Going Gonzo 07/12/2008
 

Seeing reviews of the new film about Hunter Thompson inspired me to revisit some of the literary legend's most notable works. It goes without saying that Fear and Loathing in Las Vegas is a masterpiece. What kind of masterpiece, I’m not sure, but it’s both brilliant and degenerate and quite distinctively so.

What irritates me sometimes is that Thompson's sordid life story usually gets more attention than his writing does. His words are the real point, right?

“I took the expressway out to the track, driving very fast and jumping the monster car back and forth between lanes, driving with a beer in one hand and my mind so muddled that I almost crushed a Volkswagen full of nuns when I swerved to catch the right exit.”

That’s just a random selection from his 1970 magazine piece The Kentucky Derby is Decadent and Depraved. This stuff is fun to read and, I suppose, fun to imagine Thompson actually doing.

In his writings and interviews, he gave us a treasure trove of weird wisdom and Twain-like comic perceptions. “Call on God, but row away from the rocks,” is one of his well-remembered quotes. Another: “The music business is a cruel and shallow money trench, a long plastic hallway where thieves and pimps run free, and good men die like dogs.
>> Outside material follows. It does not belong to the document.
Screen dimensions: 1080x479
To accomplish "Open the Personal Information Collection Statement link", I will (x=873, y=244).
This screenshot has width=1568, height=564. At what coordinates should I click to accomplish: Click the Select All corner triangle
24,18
There’s also a negative side.”

I may need to go see that new movie.


 
 

Having the house to myself for the next few days means several things. Above all, it means missing my wife and kids profoundly while they visit family out of town. Guitar Dad’s pad is a weirdly quiet place without my boisterous brood running about, demanding this and that, cracking me up and just generally being super cute and fun.

But being alone also means playing some of my favorite tunes on the stereo, loudly and incessantly. I’m talking about the wild, esoteric stuff I usually don’t subject my family to. Stuff like King Crimson, Zappa, creepy pre-Dark Side of the Moon Floyd, Coltrane’s more exploratory ventures and the 13th Floor Elevators, to name a few.
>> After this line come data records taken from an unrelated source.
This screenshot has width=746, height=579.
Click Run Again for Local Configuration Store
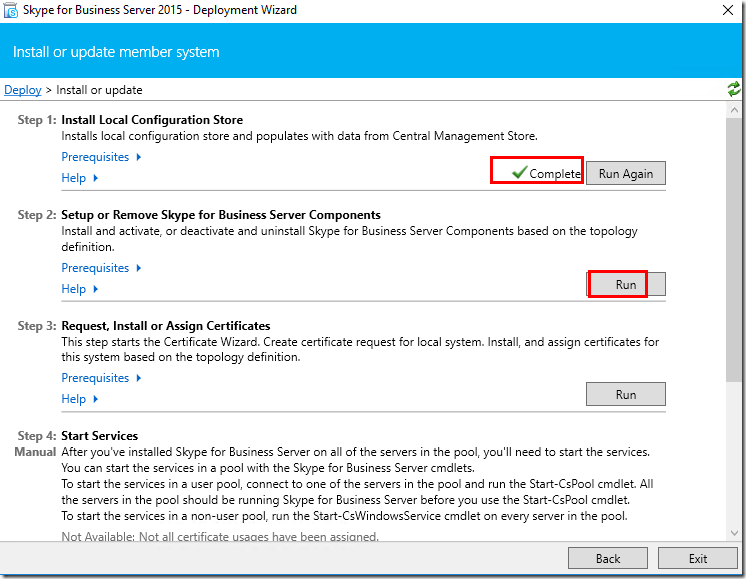tap(626, 173)
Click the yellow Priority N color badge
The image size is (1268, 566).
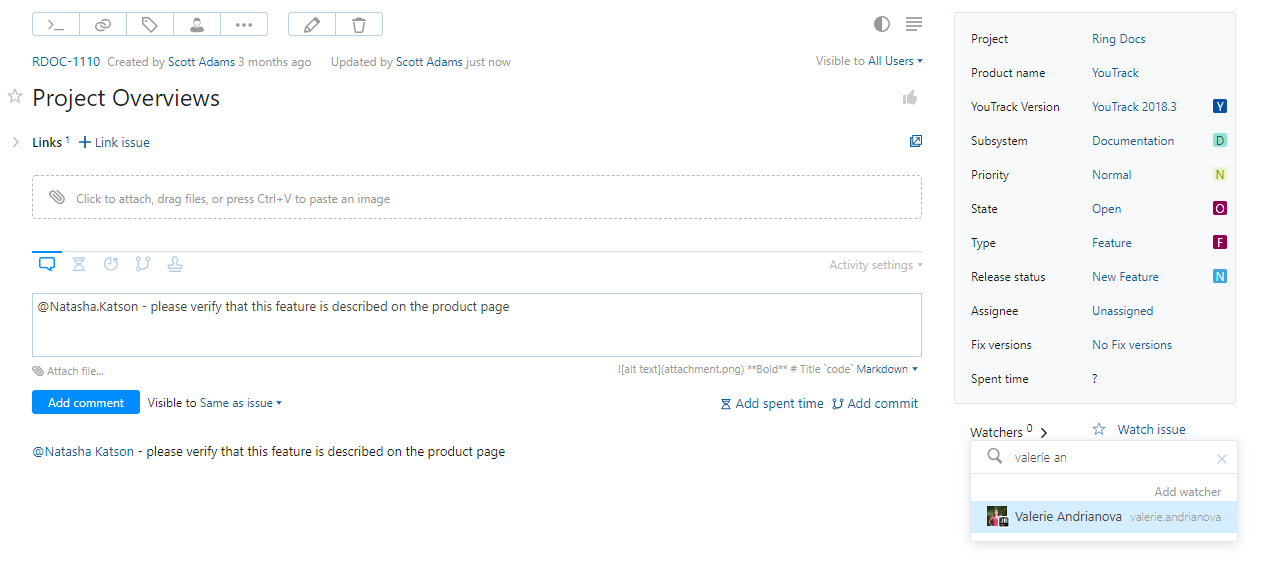click(x=1219, y=175)
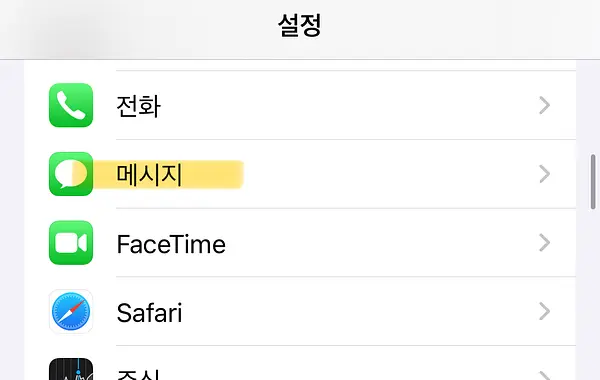Click the yellow highlight on 메시지
The height and width of the screenshot is (380, 600).
click(168, 175)
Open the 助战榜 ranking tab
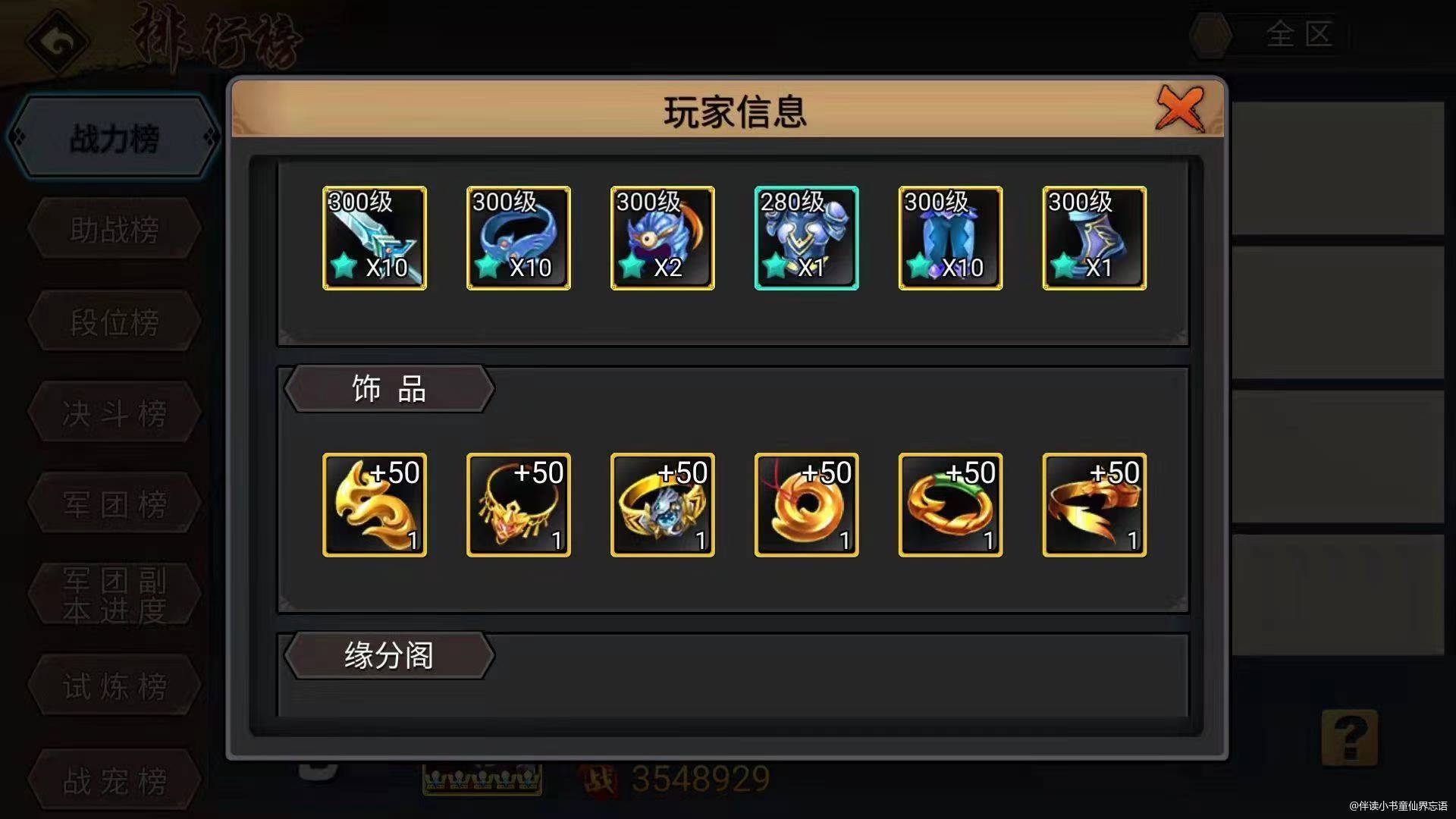1456x819 pixels. click(115, 229)
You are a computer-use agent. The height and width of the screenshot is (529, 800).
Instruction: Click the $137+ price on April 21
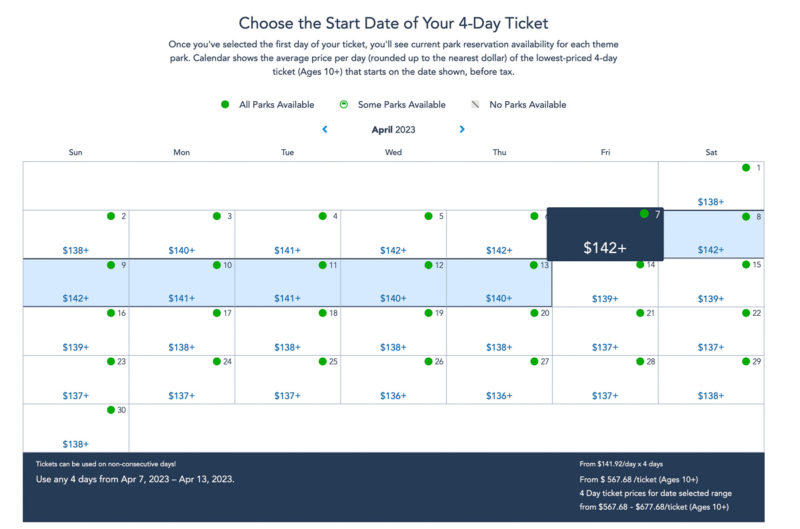click(605, 347)
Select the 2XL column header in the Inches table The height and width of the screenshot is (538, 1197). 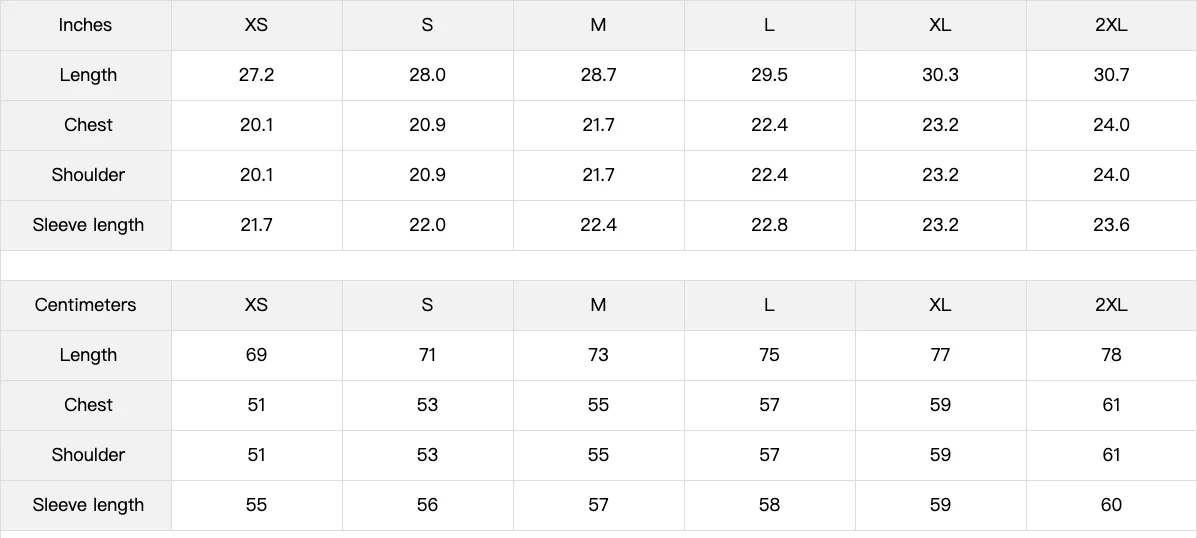click(1111, 25)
I own a lot of this music on vinyl, which means firing up my trusty Project turntable. LPs really do sound deep and delicious, although I’m using a new software program to digitally dumb down some choice albums for my iPod. Between the loud tunes and my cranked-up guitar amp, I’m hoping to get a grip on my loneliness this week. We’ll see.

 
 

One of the most breathtaking places on earth is Big Sur along the rugged central California coast. Over the past few days wildfires have charred some 65,000 acres of the neighboring Los Padres National Forest, and flames have destroyed several homes just a stone's throw from the celebrated Ventana Inn and Spa off Highway 1.
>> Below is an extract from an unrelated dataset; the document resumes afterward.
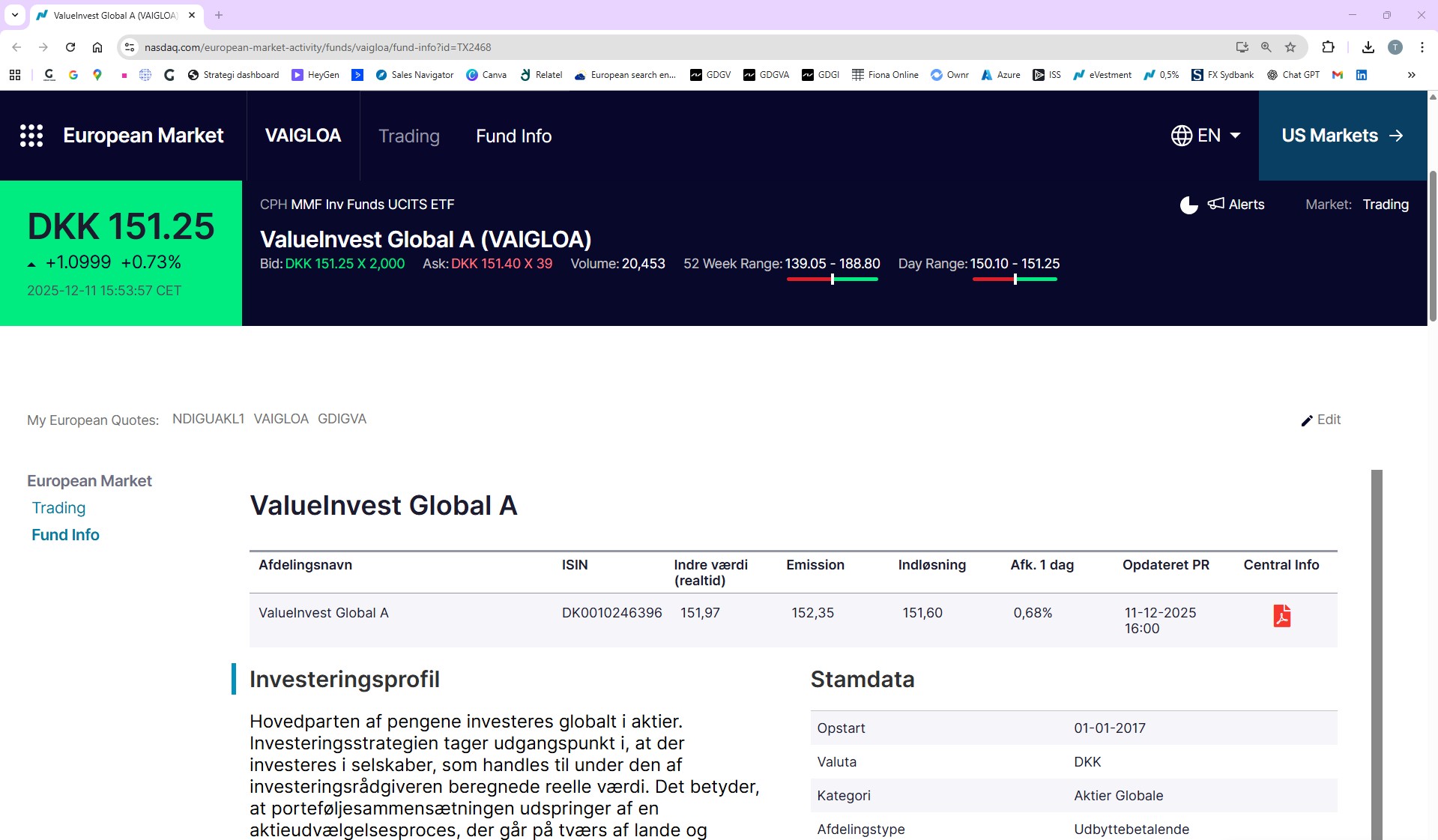Bookmark page with the star icon
The width and height of the screenshot is (1438, 840).
pos(1290,47)

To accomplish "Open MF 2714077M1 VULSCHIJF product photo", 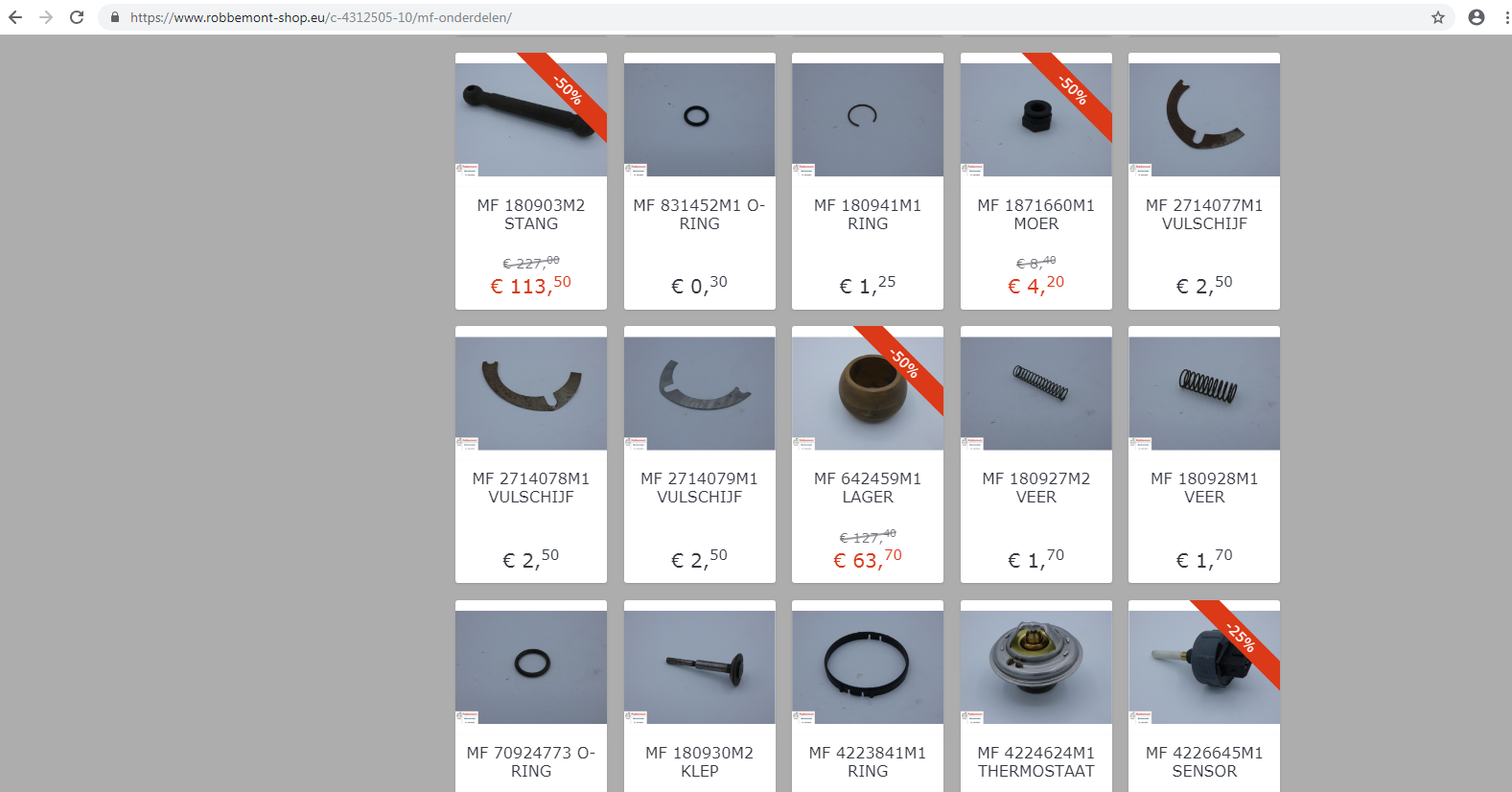I will click(x=1204, y=120).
My wife and I are watching the story closely, given that we spent our honeymoon at Ventana back in 1998 and stayed there again a few years later. Keep your fingers crossed for Big Sur.


 
 

Web surfing may be making us stupid. Writer Nicholas Carr makes a strong case for this theory in the Atlantic Monthly. Here's his take on why reading the old-fashioned way, not online, is better for our brains.

"The kind of deep reading that a sequence of printed pages promotes is valuable not just for the knowledge we acquire from the author's words but for the intellectual vibrations those words set off within our own minds. In the quiet spaces opened up by the sustained, undistracted reading of a book, or by any other act of contemplation for that matter, we make our own associations, draw our own inferences and analogies, foster our own ideas. Deep reading ... is indistinguishable from deep thinking."